Israel holds most incarcerated Palestinians in prisons inside its borders, despite the international law prohibition on the transfer of protected persons outside the occupied territory. Incarceration inside Israel severely violates the right to family life of both the inmates and their loved-ones – not least in the case of prisoners’ minor children.
On November 26, 2020, HaMoked petitioned the Beersheba Court for Administrative Affairs on behalf of a 30-year-old Palestinian man from the West Bank, married and father to two children, who is serving a long prison sentence in Eshel Prison. The petition demanded that the man’s 18-month-old younger son be allowed to visit him in prison. The toddler, who lives with his mother near Ramallah, visited his father twice without any difficulty in the latter half of 2019, but when he arrived with his mother for the third time, the IPS refused to allow his entry into the prison. On March 10, 2020, HaMoked contacted the Eshel Prison liaison office to ask that the son be allowed to visit his father. About a week later the response arrived, whereby “according to an IPS systems check, the prisoner has only one child” (emphasis added), and gave the details of the elder son.
Thus began what appeared to be deliberate harassment on the part of the IPS against the child and his father, prompted by the circumstance of the child’s birth: fertility treatments using the father’s smuggled semen. This method of conception is occasionally used by Palestinians classified as “security” prisoners, who are categorically denied conjugal visits for the entire period of incarceration. In this case, as in others, smuggling semen was the only option available for the couple who longed to have another child. Such smuggling is not a criminal offence and can amount to no more than a disciplinary violation of prison regulations. Needless to say, it has no bearing whatsoever on the right of the father and child to family life.
And so, although the boy was registered in the Palestinian Authority population registry and repeatedly allowed by the Israeli military to enter Israel for the express purpose of visiting his father, the IPS suddenly decided to stop allowing the child to meet his father. As its repeated communications with the IPS led nowhere, HaMoked petitioned the court, arguing that the decision to ban the son’s visit was unauthorized, unreasonable and disproportionate. HaMoked added that in the past year, it had received several similar requests for assistance from inmates, in all of them the ban against the child was issued by Eshel Prison. In one such case, HaMoked noted, following the petition and a day before the scheduled hearing, Eshel Prison reversed its decision and announced the girl could visit her father (PP 25299-07-20).
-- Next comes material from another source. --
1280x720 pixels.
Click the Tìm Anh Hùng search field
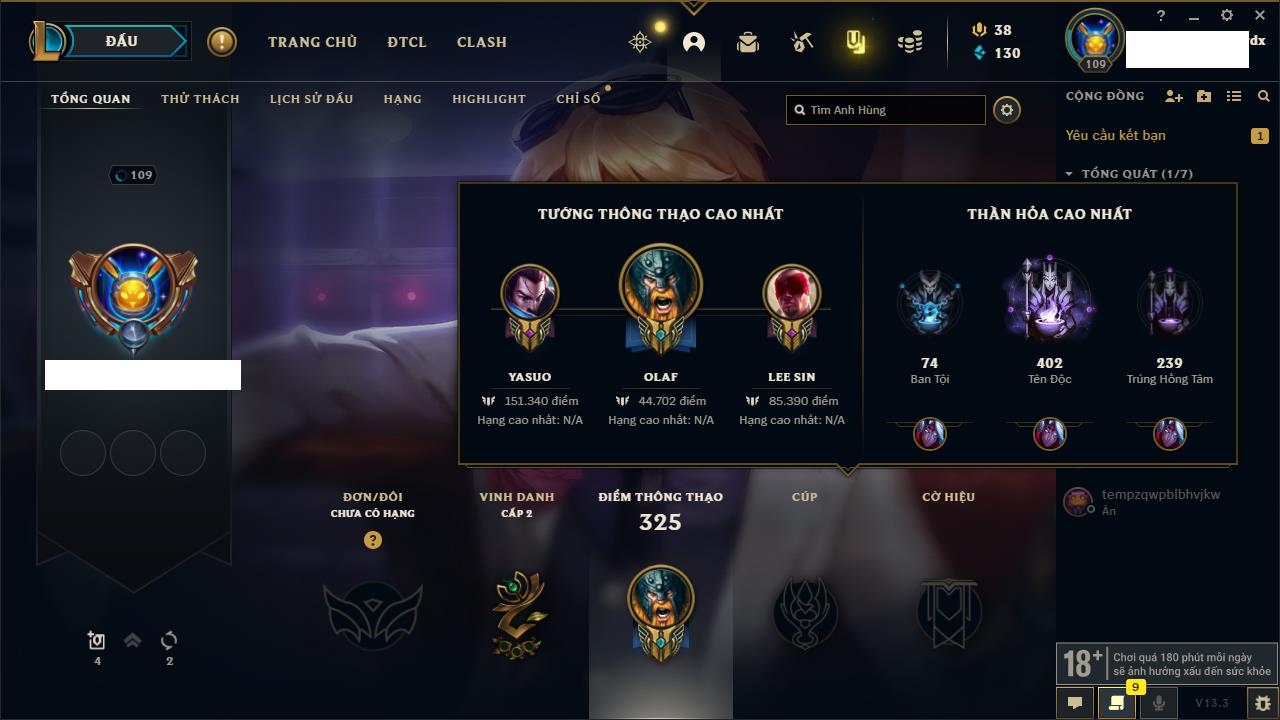(886, 110)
In the present case, after two court hearings and following the parties’ agreement and the court’s decision, HaMoked supplied – beyond any legal obligation – a document signed by the Head of the Palestine European Fertility Centre in Ramallah, attesting that the child had been born as a result of fertilization of the mother’s eggs with the petitioner’s semen (a fact attested to by the petitioner’s father, brother and brother-in-law). But, inexplicably, the IPS not only persisted in its refusal but also demanded that the petitioner apply to an Israeli family court to seek a paternity test. HaMoked firmly objected to this demand and clarified this was an unauthorized demand and lacking any legal logic – given that the petitioner and his family were West Bank residents of the oPt and did not seek any status in Israel. Nonetheless, the IPS responded on April 7, 2021, that “proving the paternity is required for receipt of a ‘privilege’ in Israel – a prison visit by the one alleged to be his son…” (emphasis added).
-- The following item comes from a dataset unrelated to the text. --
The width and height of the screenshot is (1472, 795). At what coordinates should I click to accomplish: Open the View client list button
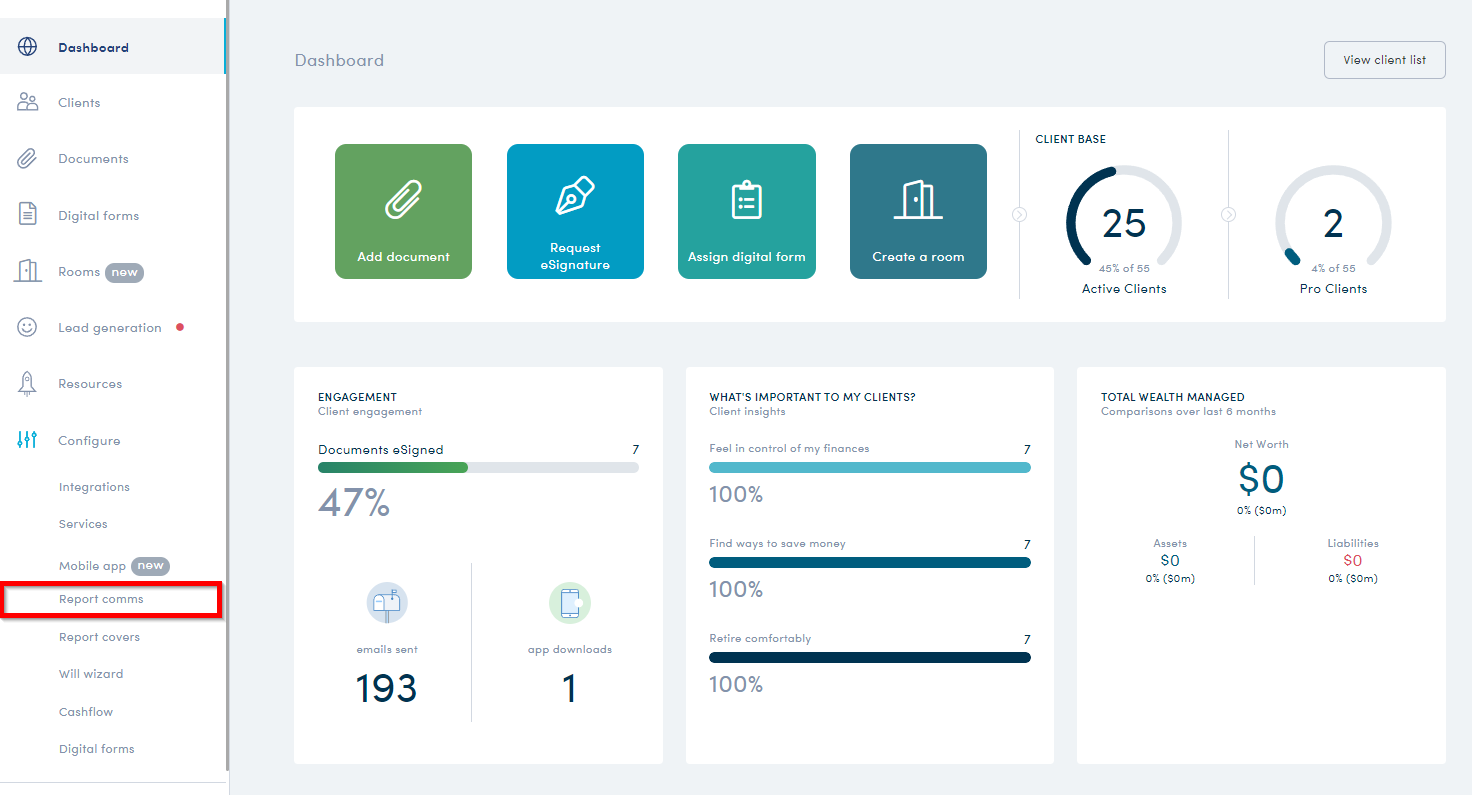[1384, 60]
HaMoked countered on April 21, 2021, that the IPS’ conduct contradicted the principle of the child’s best interests as well as the presumption in Israeli case law that a person’s acknowledged paternity of his wife’s child should not be challenged and also Islamic law regarding determination of paternity. HaMoked added that the demand also contradicted Section 28(d) of the Genetic Information Law, whereby genetic paternity testing should be avoided in the absence of a substantial need surpassing the potential damage of the test results. Therefore, and given the protracted proceedings and the IPS’ insistence on its unreasonable demand, HaMoked asked the court to issue its judgment.
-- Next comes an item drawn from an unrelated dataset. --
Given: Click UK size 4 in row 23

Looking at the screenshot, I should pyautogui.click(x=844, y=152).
Only then, on June 28, 2021, the IPS relented – possibly in order to avoid a ruling in HaMoked’s favor which could impact future cases – and announced that “After an additional review… given the petitioner’s unique and specific circumstances and in light of all of the medical documents presented during the judicial proceedings, it has been decided, beyond any legal obligation, to grant the petitioner’s request and allow his son’s visit” (emphasis is original).
Despite the needlessly lengthy proceedings, the court found the notice satisfactory and deleted the petition on October 31, 2021, without issuing a declarative remedy or imposing costs on the state.